A. Varicose veins are caused by pressure from the blood in the veins, which is normally limited by valves every few inches in the vessels. With prolonged pressure from standing upright, hormonal changes, and weakening of the blood vessels, the valves break down, causing veins to grow larger and new vessels to form.

You can do a number of simple things to relieve the pressure on your veins and promote recovery. Raise your legs on a desk or chair throughout your workday to take pressure off the veins and help the valves recover. Gravity encourages accumulated fluid to flow back to the heart. When prolonged standing can’t be avoided, wear comfortable shoes with good arch support. Also try a support stocking that will compress the outer veins and help the blood return from the legs in the deep veins. And keep yourself moving so your blood also moves.
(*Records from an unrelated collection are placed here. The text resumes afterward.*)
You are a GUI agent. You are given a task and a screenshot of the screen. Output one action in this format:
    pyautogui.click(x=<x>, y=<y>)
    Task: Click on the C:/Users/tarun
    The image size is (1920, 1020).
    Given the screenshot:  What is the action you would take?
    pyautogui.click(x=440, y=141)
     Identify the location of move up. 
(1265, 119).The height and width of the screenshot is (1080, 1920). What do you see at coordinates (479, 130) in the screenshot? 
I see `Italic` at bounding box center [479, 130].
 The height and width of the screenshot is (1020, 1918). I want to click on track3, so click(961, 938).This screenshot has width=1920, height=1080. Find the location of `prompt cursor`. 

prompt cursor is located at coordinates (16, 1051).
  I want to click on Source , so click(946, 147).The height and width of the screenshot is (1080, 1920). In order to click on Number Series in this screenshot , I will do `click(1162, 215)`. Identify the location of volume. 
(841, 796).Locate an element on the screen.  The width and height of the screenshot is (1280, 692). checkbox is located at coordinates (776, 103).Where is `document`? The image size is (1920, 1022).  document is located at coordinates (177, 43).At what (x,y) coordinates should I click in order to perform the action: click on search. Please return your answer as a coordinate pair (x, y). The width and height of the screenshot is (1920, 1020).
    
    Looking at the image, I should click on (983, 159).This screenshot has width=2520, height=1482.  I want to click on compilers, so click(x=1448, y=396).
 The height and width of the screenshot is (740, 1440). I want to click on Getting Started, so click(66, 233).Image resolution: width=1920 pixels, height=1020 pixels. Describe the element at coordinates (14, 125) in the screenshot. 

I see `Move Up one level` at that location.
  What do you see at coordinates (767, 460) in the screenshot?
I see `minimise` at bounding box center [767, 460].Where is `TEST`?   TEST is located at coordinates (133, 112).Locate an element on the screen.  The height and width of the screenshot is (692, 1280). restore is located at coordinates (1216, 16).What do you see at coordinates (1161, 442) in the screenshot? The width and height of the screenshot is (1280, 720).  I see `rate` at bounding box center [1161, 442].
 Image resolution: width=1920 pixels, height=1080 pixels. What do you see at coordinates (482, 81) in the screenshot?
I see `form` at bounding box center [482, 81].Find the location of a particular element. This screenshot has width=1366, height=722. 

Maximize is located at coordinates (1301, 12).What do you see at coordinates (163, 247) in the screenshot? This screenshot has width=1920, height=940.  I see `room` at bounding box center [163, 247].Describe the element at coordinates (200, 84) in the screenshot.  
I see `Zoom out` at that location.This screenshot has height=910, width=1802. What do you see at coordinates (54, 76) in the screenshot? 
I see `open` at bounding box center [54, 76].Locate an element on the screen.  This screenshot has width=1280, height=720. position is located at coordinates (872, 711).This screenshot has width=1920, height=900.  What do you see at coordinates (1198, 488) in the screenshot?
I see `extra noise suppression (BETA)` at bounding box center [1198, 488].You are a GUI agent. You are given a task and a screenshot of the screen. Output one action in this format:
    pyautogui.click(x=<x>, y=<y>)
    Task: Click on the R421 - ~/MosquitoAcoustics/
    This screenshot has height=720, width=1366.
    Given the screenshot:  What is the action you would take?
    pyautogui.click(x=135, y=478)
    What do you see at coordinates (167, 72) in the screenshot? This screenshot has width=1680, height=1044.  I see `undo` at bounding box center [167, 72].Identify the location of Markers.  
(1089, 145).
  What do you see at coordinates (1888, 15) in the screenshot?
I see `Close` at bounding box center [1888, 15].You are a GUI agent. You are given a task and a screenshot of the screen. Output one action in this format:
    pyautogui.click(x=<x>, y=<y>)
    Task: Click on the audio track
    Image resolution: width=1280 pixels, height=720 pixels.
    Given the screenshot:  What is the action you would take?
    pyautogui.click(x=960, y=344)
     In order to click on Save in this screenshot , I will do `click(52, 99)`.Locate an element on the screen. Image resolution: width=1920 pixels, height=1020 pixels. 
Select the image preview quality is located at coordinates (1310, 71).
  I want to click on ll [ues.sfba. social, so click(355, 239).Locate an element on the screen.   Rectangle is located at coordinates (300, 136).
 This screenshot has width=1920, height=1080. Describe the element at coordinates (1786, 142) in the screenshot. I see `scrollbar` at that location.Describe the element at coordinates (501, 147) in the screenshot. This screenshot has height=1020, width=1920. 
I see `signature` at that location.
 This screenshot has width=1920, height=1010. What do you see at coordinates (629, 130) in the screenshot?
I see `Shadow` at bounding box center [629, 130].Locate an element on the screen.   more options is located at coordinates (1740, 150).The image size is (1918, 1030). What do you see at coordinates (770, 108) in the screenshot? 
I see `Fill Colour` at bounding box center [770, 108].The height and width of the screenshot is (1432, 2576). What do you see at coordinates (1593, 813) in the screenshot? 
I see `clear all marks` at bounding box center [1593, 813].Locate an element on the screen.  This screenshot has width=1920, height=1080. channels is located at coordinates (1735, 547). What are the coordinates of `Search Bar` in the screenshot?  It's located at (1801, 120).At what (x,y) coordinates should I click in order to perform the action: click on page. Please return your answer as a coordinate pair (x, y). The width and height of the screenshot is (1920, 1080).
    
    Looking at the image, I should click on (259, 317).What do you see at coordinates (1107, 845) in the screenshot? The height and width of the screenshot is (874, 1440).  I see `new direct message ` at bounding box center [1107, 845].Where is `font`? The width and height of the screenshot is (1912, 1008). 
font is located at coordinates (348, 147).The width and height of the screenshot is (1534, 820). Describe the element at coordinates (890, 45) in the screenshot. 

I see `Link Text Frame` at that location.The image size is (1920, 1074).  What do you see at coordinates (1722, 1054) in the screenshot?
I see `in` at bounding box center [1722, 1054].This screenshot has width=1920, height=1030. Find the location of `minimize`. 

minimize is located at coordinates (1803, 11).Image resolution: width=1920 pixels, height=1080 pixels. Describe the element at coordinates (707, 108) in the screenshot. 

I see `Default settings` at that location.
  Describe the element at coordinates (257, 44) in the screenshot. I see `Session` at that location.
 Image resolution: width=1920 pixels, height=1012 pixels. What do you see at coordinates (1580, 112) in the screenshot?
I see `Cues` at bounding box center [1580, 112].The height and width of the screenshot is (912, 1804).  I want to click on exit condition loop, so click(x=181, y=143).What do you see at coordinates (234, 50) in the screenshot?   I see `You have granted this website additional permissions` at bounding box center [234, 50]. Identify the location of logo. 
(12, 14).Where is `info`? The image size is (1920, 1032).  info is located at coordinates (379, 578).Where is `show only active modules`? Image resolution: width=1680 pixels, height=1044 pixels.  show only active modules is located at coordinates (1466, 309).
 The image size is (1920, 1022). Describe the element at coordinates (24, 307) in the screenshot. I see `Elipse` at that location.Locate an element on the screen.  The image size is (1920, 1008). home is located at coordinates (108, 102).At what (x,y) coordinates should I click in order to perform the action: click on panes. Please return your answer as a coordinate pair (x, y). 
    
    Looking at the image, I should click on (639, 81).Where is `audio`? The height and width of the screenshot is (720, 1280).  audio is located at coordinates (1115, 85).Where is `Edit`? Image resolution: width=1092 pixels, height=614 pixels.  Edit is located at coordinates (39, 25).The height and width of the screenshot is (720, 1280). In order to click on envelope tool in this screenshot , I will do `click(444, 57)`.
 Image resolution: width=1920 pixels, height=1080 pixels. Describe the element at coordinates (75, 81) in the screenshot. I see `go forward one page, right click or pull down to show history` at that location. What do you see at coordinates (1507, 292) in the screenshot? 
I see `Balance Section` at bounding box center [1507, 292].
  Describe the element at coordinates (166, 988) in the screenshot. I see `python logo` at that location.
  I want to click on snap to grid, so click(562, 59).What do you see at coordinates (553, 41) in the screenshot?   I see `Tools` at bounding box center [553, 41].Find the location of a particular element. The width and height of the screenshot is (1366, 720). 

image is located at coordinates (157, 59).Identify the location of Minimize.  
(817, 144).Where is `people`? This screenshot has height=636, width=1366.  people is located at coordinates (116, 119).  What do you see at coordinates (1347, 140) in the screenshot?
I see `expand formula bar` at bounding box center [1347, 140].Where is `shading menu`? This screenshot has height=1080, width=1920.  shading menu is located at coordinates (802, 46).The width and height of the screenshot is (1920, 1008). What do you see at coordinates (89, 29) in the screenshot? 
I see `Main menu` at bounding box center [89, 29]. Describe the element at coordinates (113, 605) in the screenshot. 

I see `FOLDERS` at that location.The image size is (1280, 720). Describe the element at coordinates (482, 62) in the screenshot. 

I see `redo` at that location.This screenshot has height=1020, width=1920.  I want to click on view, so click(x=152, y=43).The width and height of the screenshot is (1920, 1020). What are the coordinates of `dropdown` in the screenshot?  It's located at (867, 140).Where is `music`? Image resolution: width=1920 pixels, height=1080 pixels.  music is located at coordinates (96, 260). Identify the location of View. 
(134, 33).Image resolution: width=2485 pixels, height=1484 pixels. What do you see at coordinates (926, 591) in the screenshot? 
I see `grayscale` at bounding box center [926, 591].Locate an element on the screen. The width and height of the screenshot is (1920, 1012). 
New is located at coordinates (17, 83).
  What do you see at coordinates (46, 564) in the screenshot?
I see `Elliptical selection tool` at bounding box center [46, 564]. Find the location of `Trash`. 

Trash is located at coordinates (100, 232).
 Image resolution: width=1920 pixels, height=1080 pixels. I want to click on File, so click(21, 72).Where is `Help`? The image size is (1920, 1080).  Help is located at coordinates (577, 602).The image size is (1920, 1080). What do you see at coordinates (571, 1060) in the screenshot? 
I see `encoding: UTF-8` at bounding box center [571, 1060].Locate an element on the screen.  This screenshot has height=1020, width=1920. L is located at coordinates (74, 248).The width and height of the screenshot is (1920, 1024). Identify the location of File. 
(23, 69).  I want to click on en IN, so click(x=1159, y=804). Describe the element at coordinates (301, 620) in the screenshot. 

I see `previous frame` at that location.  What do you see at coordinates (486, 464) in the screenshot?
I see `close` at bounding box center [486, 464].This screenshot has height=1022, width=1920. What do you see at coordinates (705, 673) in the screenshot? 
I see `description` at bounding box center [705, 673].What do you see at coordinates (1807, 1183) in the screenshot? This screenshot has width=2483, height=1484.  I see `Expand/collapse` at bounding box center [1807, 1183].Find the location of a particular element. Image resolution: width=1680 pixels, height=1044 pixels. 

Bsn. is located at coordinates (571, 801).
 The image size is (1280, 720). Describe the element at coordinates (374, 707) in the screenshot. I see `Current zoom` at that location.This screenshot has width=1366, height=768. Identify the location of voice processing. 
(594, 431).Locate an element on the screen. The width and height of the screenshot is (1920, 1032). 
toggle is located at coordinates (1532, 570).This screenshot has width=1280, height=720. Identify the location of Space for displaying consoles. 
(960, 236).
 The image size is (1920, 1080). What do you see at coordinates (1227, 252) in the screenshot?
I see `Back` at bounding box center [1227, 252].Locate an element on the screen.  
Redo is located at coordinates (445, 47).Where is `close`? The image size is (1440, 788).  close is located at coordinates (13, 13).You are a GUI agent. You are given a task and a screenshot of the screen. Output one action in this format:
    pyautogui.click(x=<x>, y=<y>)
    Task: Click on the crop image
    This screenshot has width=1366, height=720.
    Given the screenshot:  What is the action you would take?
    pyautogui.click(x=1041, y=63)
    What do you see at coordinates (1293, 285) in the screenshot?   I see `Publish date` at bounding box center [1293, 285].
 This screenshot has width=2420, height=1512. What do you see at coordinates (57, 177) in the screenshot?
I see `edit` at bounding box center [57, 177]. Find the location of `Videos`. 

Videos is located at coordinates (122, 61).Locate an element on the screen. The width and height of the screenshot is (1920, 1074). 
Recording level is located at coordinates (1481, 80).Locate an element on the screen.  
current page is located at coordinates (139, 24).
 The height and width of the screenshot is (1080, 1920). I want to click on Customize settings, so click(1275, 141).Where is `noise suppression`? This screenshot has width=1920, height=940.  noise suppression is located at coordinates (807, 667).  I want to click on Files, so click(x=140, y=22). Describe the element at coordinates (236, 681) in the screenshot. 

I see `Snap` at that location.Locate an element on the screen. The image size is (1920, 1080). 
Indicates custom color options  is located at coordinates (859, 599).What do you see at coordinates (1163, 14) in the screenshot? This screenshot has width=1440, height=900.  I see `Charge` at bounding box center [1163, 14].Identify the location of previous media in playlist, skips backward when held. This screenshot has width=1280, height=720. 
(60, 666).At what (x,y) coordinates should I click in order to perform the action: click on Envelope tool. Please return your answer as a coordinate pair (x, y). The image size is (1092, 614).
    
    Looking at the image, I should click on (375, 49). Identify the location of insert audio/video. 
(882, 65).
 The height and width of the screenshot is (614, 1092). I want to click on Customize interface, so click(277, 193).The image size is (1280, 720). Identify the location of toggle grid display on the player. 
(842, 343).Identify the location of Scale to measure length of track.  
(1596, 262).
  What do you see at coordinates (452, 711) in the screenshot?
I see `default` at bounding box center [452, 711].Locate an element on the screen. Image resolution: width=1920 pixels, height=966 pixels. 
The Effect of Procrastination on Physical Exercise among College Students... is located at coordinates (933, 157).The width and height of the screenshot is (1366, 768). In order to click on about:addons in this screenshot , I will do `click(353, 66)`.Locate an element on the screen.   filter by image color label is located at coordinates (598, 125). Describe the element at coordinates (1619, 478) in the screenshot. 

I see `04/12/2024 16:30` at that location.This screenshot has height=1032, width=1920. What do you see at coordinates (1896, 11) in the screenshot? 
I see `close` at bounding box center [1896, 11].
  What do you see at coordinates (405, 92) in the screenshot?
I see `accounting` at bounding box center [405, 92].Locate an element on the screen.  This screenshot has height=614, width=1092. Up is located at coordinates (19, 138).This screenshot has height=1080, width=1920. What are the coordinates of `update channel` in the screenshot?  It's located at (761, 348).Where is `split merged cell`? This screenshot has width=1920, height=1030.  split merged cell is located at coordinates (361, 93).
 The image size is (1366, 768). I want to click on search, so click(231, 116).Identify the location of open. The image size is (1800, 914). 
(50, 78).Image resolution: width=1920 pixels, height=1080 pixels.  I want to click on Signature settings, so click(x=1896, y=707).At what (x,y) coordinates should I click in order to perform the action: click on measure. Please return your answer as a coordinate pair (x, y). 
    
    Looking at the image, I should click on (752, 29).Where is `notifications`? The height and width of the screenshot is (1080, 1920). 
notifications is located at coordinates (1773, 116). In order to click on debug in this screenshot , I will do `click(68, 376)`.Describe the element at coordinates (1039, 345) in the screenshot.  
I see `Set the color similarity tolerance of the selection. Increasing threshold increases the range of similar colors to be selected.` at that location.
Adding bioflavonoids to your diet will both prevent and improve varicose veins. Purplish-blue fruits, such as blueberries and plums, are especially high in these natural antioxidants. Or supplement with grapeseed extract, citrus bioflavonoids, or vitamin C to help strengthen blood vessels and capillaries. Several studies say horse chestnut extract prevents and treats varicose veins. It contains the bioflavonoid aescin, which tones floppy vessels.

If you experience any pain or tenderness in the veins, see your doctor to rule out the possibility of vein thrombosis (blood clot), which could break loose and block blood flow to vital organs like the lungs, heart, or brain.

Make Veins Vanish
Take horse chestnut extract standardized to contain 50 to 90 mg of aescin, two to three times a day. Avoid if you are pregnant or suffering from kidney or liver disease.

Eat a diet rich in vitamin C and bioflavonoids (found in the white pith of citrus), or supplement with them (500 to 1,000 mg, three times daily) to strengthen blood vessels.

Elevate your legs above your heart regularly throughout the day, or wear compression stockings.

Hormonal imbalances that occur during pregnancy or menopause may cause varicose veins. So avoid exposure to pesticides, which may contain pseudo-estrogens.

Alan M. Dattner, MD, is an immunologist, board-certified dermatologist, and a pioneer in the field of holistic dermatology.